The LG Home Entertainment Company reported full-year revenues of KRW 18.67 trillion (USD 16.85 billion), a 7 percent increase from the previous year. Strong full-year operating profit of KRW 1.57 trillion (USD 1.41 billion) reflected the continued growth in demand of premium LG OLED and UHD TV products. Fourth-quarter 2017 sales were strong, up 14 percent year-over-year to KRW 5.48 trillion (USD 4.94 billion), thanks to increasing demand for LG premium TVs. Operating income for the quarter increased 134 percent from the same period 2016 to KRW 383.5 billion (USD 345.96 million).

The LG Mobile Communications Company posted full-year sales of KRW 11.67 trillion (USD 10.52 billion) despite a challenging marketplace and strong competition from Chinese brands. Fourth-quarter revenues increased to KRW 3.07 trillion (USD 2.77 billion), while the quarterly operating loss narrowed to KRW 213.2 billion (USD 192.33 million) due to strong sales of the LG V30 and other premium smartphones and an improved business structure.

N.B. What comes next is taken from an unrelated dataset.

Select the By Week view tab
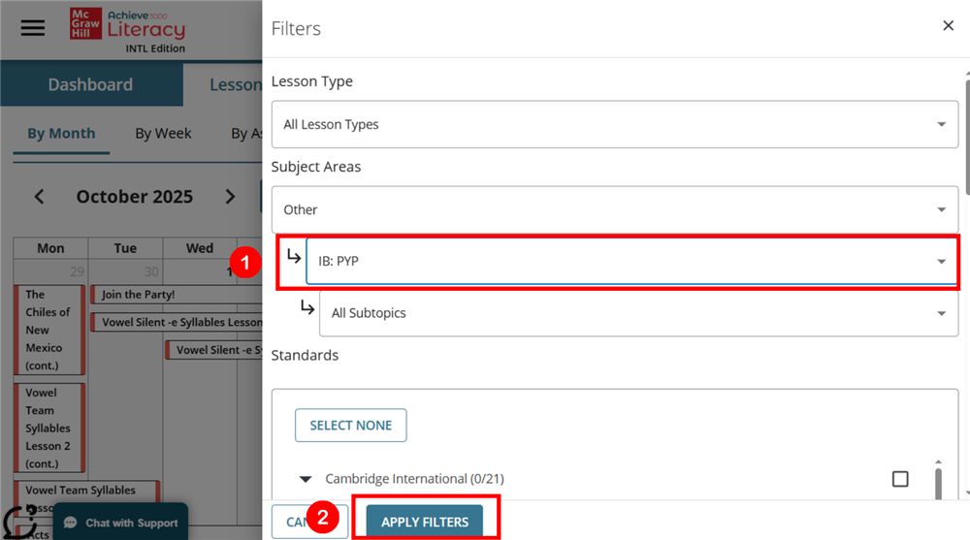The image size is (970, 540). click(163, 134)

The LG Vehicle Components Company posted solid full-year sales of KRW 3.49 trillion (USD 3.15 billion), an increase of nearly 26 percent from the previous year, and quarterly sales of KRW 856.7 billion (USD 772.8 million), down slightly from the same period a year earlier. The company’s fourth-quarter 2017 profitability declined due to a temporary decrease in sales in the infotainment business and investments in new business. Growth of the global electric vehicle market is expected to generate additional demand for components in 2018.

2017 4Q Exchange Rates Explained

LG Electronics’ unaudited quarterly earnings results are based on IFRS (International Financial Reporting Standards) for the three-month period ending December 31, 2017. Amounts in Korean won (KRW) are translated into U.S. dollars (USD) at the average rate of the three-month period of the corresponding quarter — KRW 1,108.51 per USD.

Earnings Conference and Conference Call

LG Electronics will hold an English language conference call on January 26, 2018 at 09:00 Korea Standard Time (00:00 GMT/UTC). Participants for the English conference call are instructed to call +82 31 810 3061 and enter the passcode 9084#. The corresponding presentation file will be available for download at the LG Electronics website (www.lg.com/global/ir/reports/earning-release.jsp) at approximately 16:00 on January 25, 2018. Visit http://pin.teletogether.com/eng and pre-register with the passcode provided. For those unable to participate, an audio recording of the news conference will be available for a period of 30 days after the conclusion of the call. To access the recording, dial +82 31 931 3100 and enter the passcode 142890# when prompted.